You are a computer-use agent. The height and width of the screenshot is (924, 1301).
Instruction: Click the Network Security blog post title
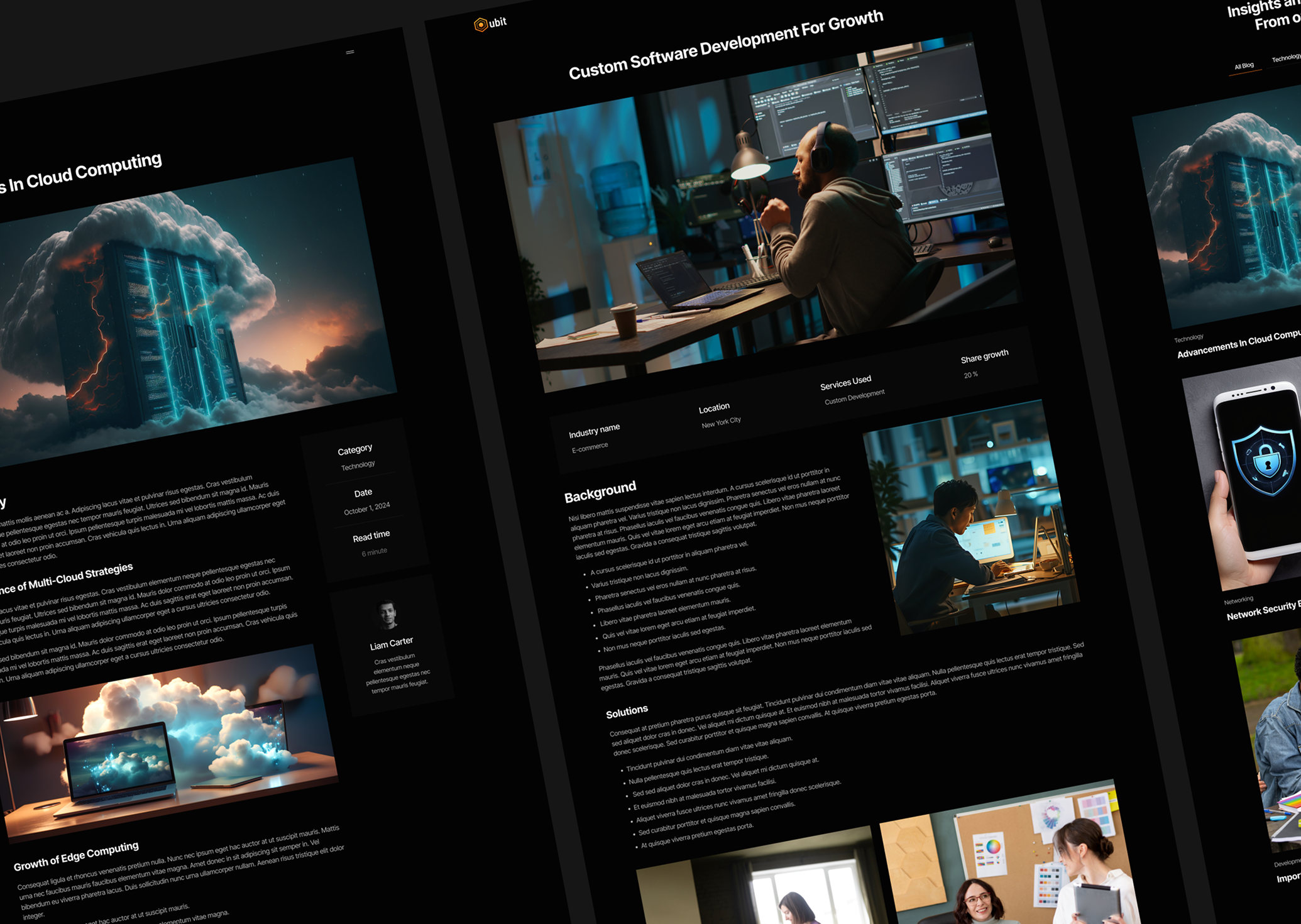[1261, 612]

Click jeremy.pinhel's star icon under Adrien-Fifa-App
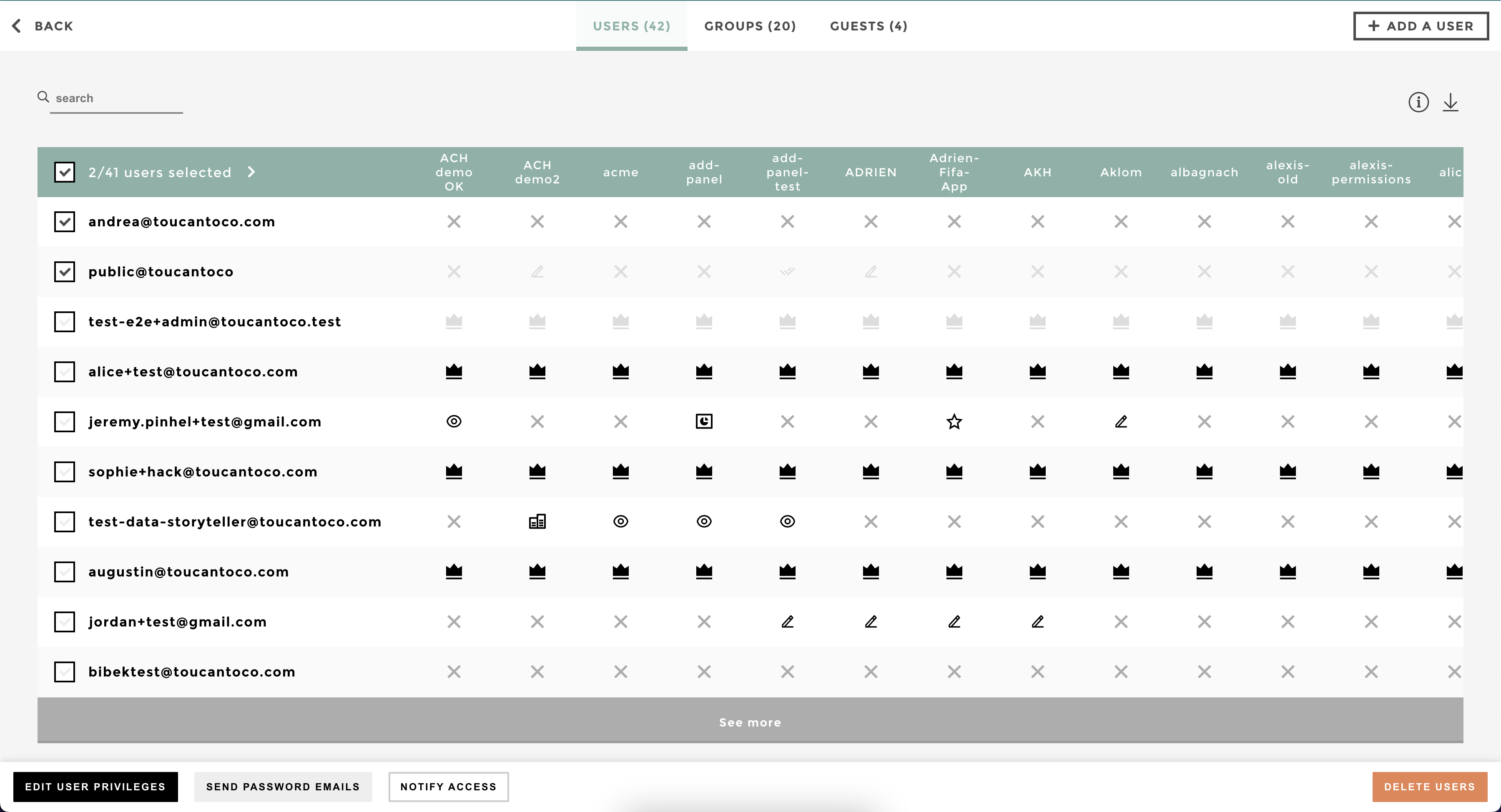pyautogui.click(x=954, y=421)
-*-*-
◆ **Instructions for the task**
Excluding all pictures, reproduce the records exactly as they appear above.

◆ **Solution for this task**
You are a computer-use agent. The height and width of the screenshot is (924, 1301).
Instruction: Click the Network Security blog post title
[1261, 612]

Click jeremy.pinhel's star icon under Adrien-Fifa-App
pyautogui.click(x=954, y=421)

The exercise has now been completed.